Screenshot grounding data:
══════════════════════════════
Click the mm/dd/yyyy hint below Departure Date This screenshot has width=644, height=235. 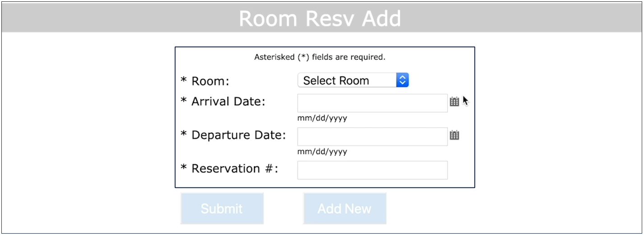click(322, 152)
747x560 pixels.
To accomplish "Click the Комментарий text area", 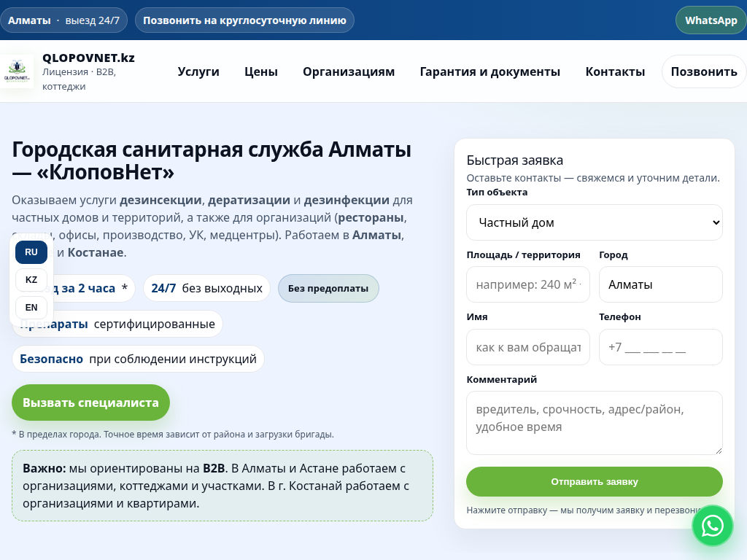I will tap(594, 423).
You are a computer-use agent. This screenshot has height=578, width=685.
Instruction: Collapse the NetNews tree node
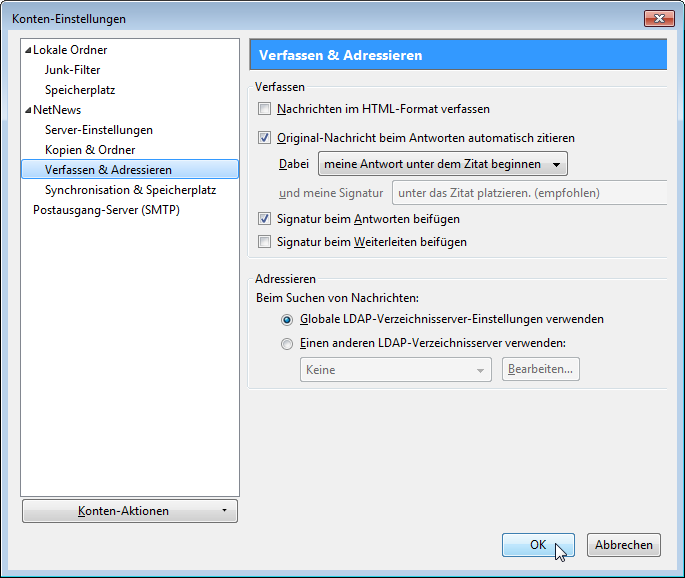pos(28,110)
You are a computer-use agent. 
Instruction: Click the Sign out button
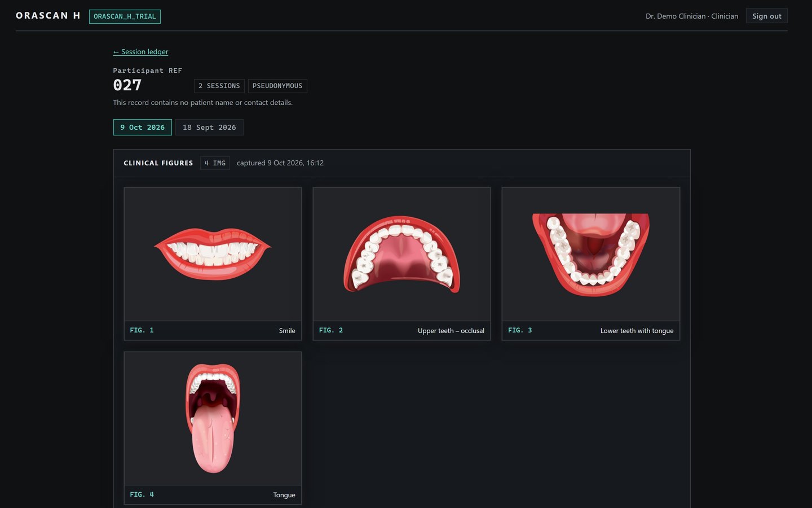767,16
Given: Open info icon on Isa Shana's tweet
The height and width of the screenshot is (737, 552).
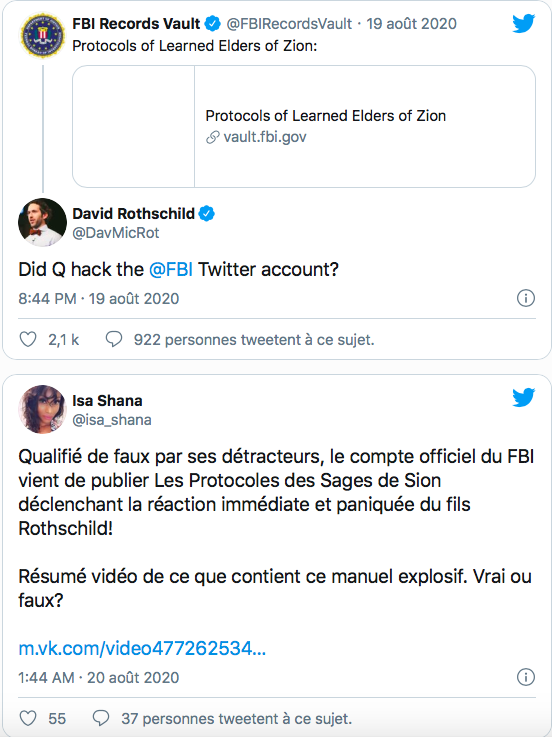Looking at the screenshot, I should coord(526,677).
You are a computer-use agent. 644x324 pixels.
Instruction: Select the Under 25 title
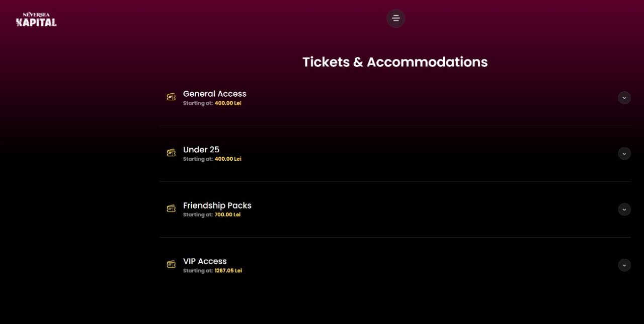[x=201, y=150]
══════════════════════════════
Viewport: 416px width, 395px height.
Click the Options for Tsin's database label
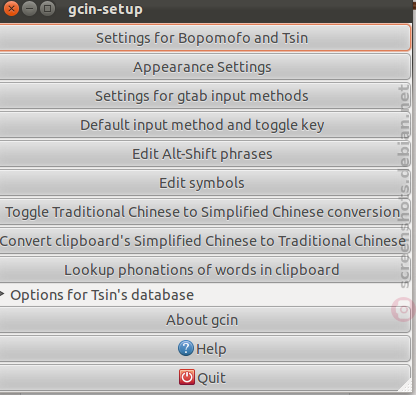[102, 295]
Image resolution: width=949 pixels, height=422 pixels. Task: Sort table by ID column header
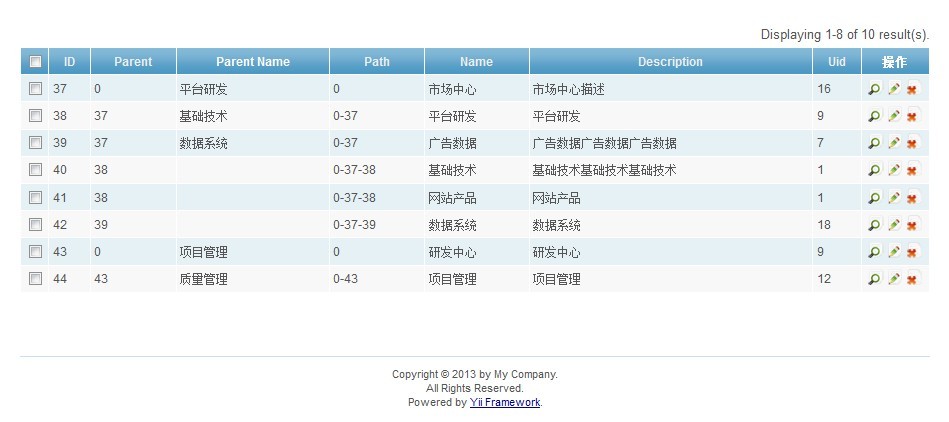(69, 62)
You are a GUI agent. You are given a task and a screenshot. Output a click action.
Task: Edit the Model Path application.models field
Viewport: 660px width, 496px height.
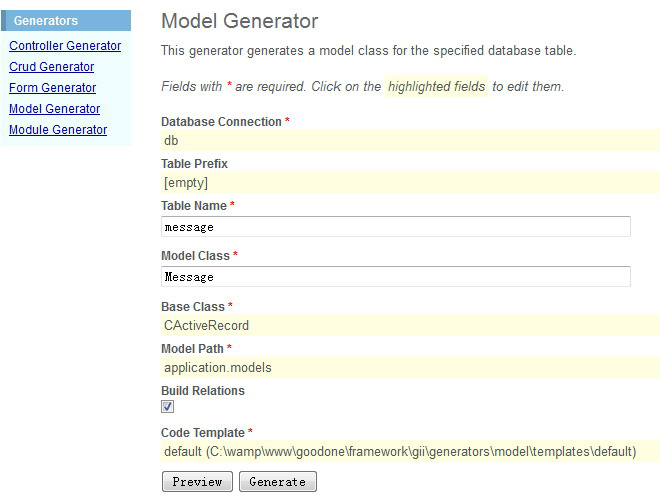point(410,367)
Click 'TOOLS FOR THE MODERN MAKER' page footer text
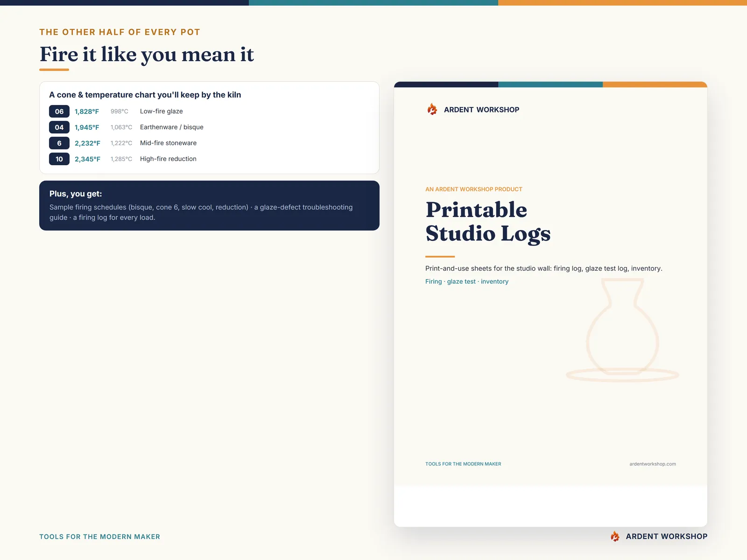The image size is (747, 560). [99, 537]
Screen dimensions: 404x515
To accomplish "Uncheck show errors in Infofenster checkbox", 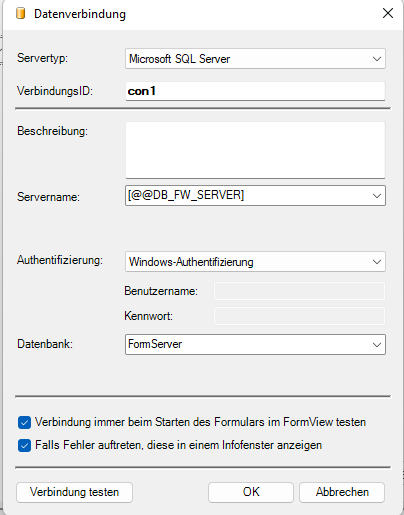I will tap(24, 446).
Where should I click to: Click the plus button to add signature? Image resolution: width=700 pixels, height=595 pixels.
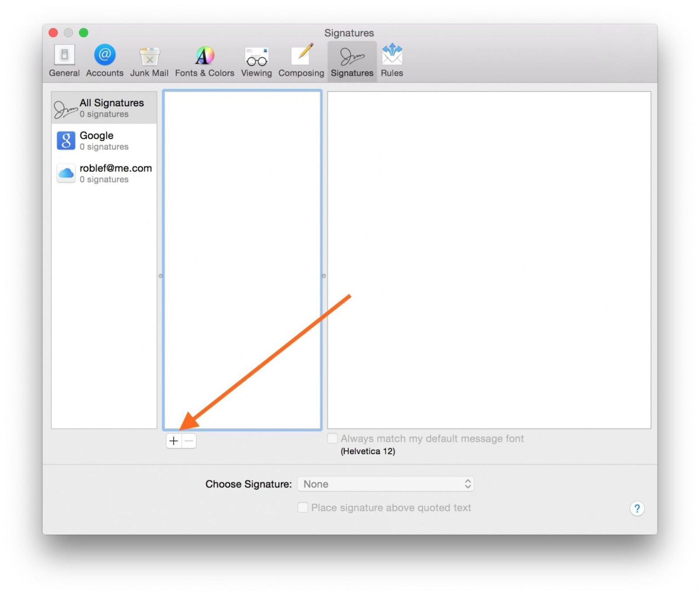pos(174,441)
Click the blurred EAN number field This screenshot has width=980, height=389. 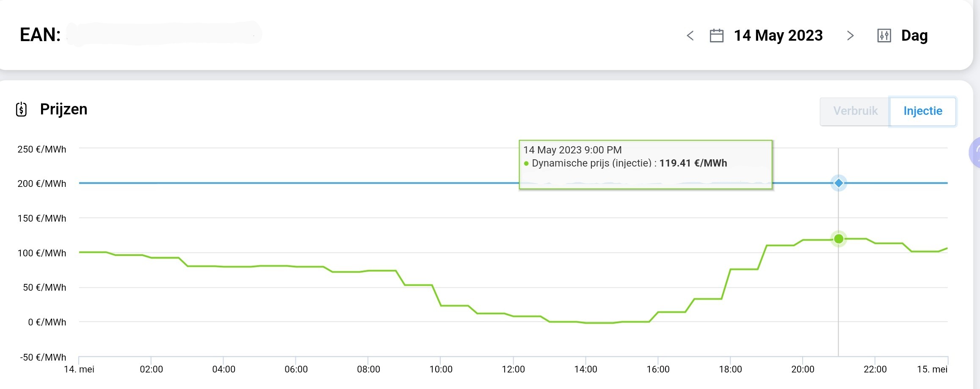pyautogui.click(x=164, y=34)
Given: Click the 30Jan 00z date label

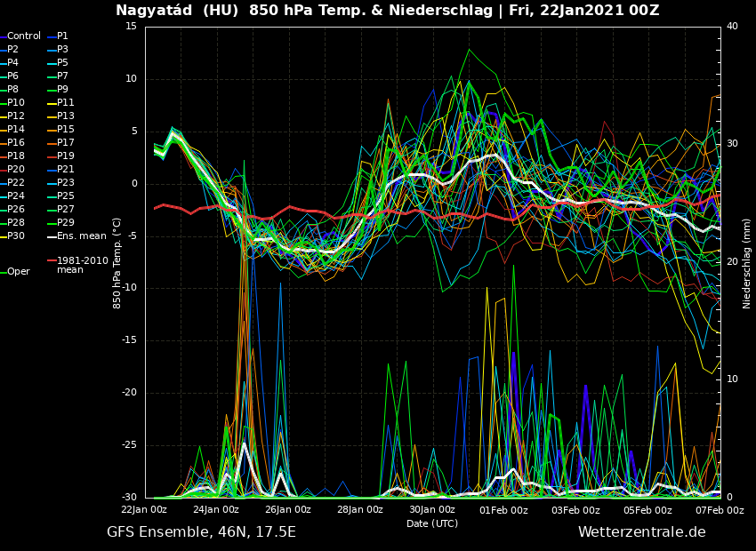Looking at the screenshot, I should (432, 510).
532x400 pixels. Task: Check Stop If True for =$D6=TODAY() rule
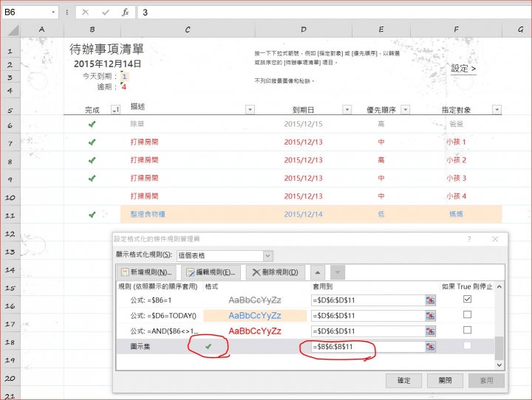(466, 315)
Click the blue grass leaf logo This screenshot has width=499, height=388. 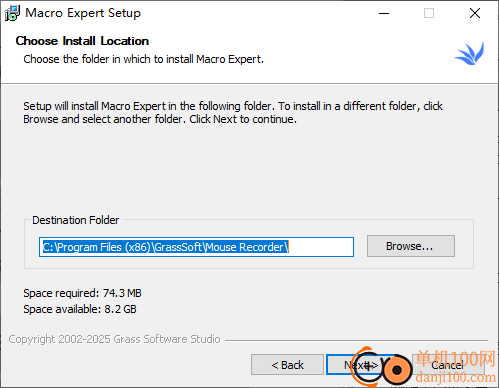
══════════════════════════════
**Task goal:**
In the entries above, find the line with "532x400 pixels. Task: Check" and the line with "Click the blue". Return exactly those lines and all the ones between them, pictures excluded.

**Written answer:**
532x400 pixels. Task: Check Stop If True for =$D6=TODAY() rule
(466, 315)
Click the blue grass leaf logo This screenshot has width=499, height=388. 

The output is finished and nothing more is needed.